GIVEN TEXT
------

Professionals from working class backgrounds are paid £6,800 less than colleagues who had affluent upbringings, research has found.
Women and ethnic minorities face a "double disadvantage" that means their earnings are hit even harder, according to the Social Mobility Commission report.
The 17% pay gap shows that Britain remains a "deeply elitist" society, chairman Alan Milburn said.
Medicine, law, journalism and academia continue to be dominated by the middle classes, the study found.
Mr Milburn, a former Labour cabinet minister, said: "This unprecedented research provides powerful new evidence that Britain remains a deeply elitist society.
"Too many people from working class backgrounds not only face barriers getting into the professions, but also barriers to getting on. It cannot be right that they face an annual class pay gap of £6,800.
"Many professional firms are doing excellent work to open their doors to people from all backgrounds, but this research suggests much more needs to be done to ensure that Britain is a place where everyone has an equal chance of success regardless of where they have come from.
"How much you are paid should be determined by your ability not your background. Employers need to take action to end the shocking class earnings penalty."
The research, carried out by academics from the London School of Economics and University College London, looked at the average earnings of people from different backgrounds within the professions and found those who had a poorer start in life lost out by around £6,800 a year.
It found the gap was partly caused by differences in educational background, along with the tendency among the middle classes to work in bigger firms and head to London.
But even when professionals had the same educational attainment, role and experience, those from poorer backgrounds were paid an average of £2,242 less, the study found.
Finance had the biggest earnings gap at £13,713, followed by medicine on £10,218, and IT on £4,736.
The study found men from professional and managerial backgrounds earn 21% more than working class women in the professions.
All black and minority ethnic professionals, except those who are Chinese, earned less than similar white colleagues.
The report found professionals from poorer backgrounds may be less likely to ask for pay rises, and do not have the same networks and opportunities as their counterparts.
It suggested there could also be conscious or unconscious discrimination among employers.
The study used information from the UK Labour Force Survey, which has more than 90,000 respondents.
It found social mobility is "the norm and not the exception" because 48% of people rise up the ladder from their parents' position compared with 31% who slide down.
But there continue to be "strong barriers" to equality of opportunity.
Sam Friedman, from the LSE, said: "We have found evidence of a powerful and largely unacknowledged pay gap within the professions. There are a number of reasons for this such as higher educational attainment among the privileged. But even when these factors are taken into account, this gap remains significant."

------

INPUT DATA
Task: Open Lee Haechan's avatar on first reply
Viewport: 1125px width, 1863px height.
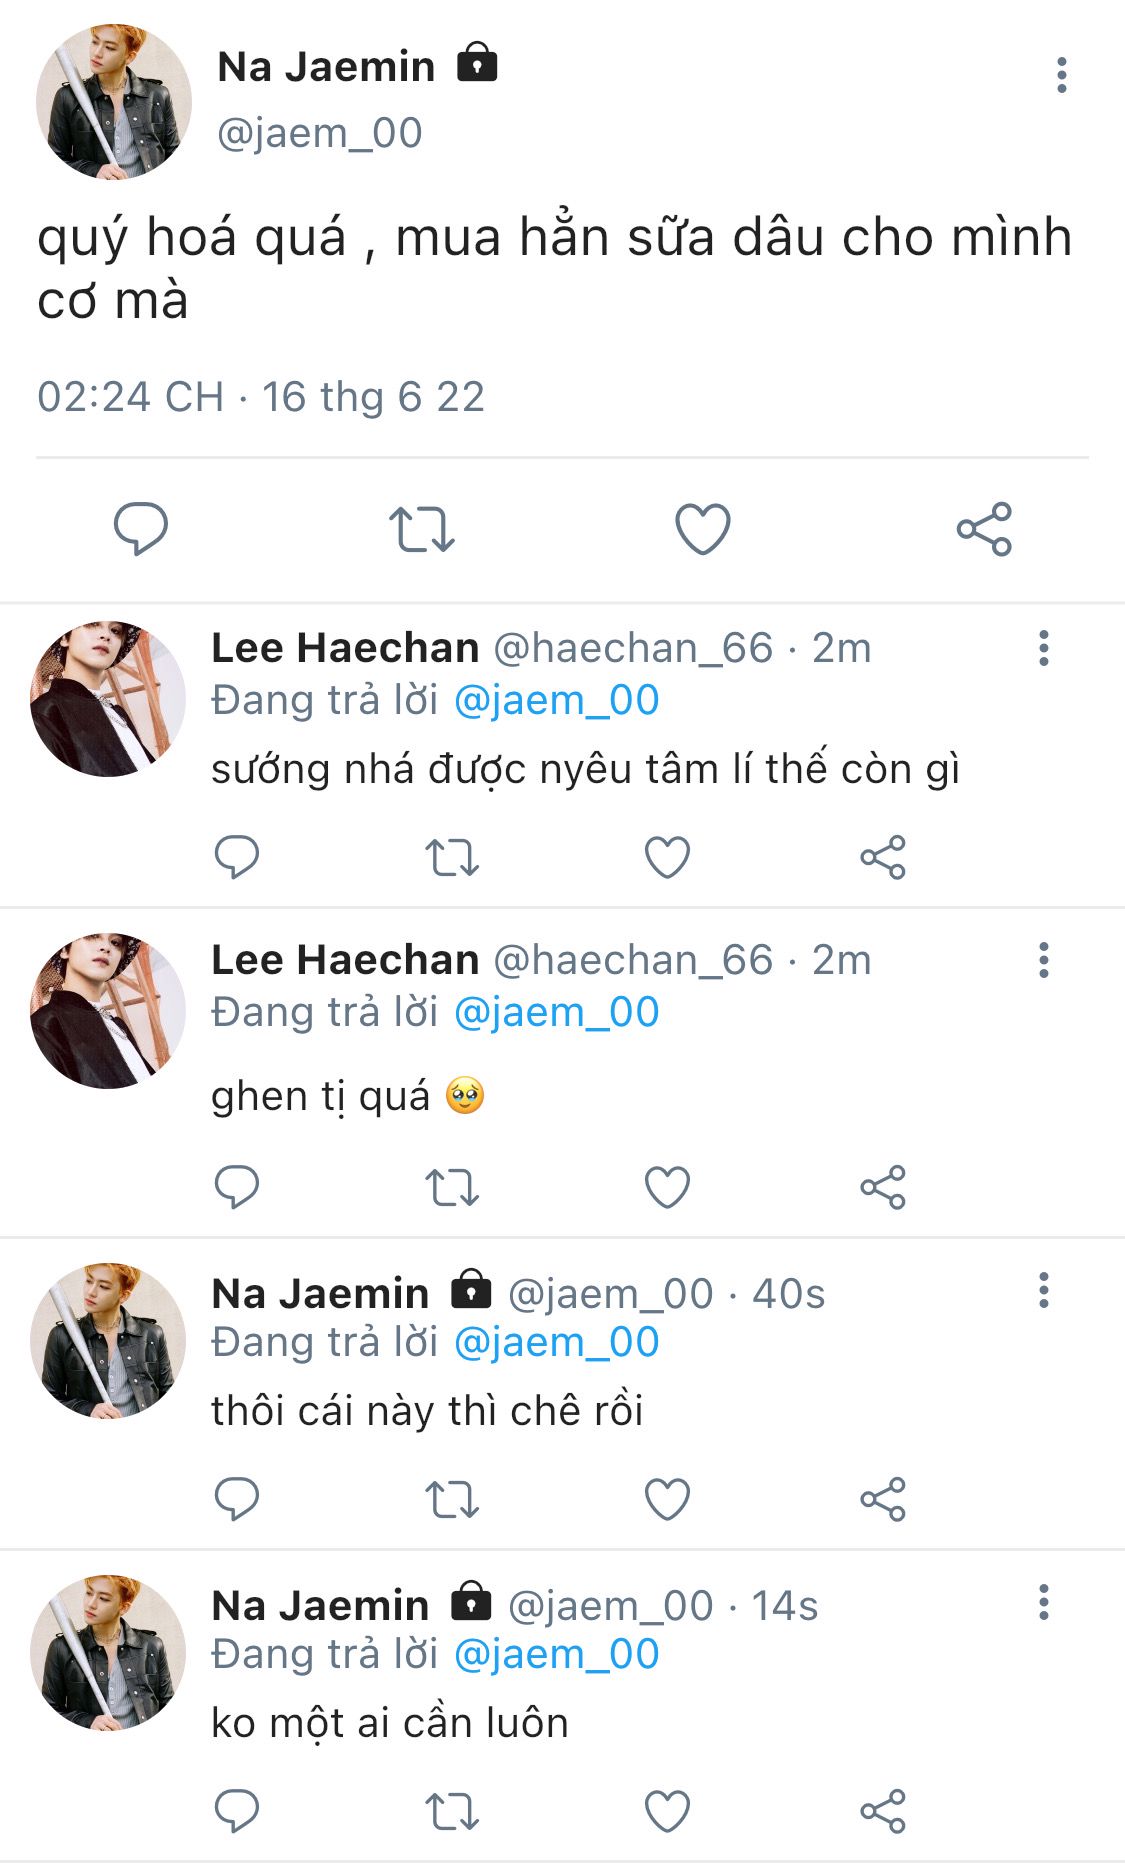Action: pyautogui.click(x=108, y=698)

------

PARTS OF THE EXERCISE
**a)** In the article on the class pay gap, why does the study describe social mobility as "the norm and not the exception"? Answer in one to three sentences.
**b)** According to the article on the class pay gap, which profession had the biggest earnings gap, and how large was it?
**c)** Reproduce everything in the article on the class pay gap from "Women and ethnic" down to "Alan Milburn said.", switching "chairman" to "chair".

RESULTS OF THE EXERCISE
**a)** The study describes it that way because 48% of people rise up the ladder from their parents' position, while only 31% slide down.

**b)** Finance had the biggest earnings gap, at £13,713.

**c)**
Women and ethnic minorities face a "double disadvantage" that means their earnings are hit even harder, according to the Social Mobility Commission report.
The 17% pay gap shows that Britain remains a "deeply elitist" society, chair Alan Milburn said.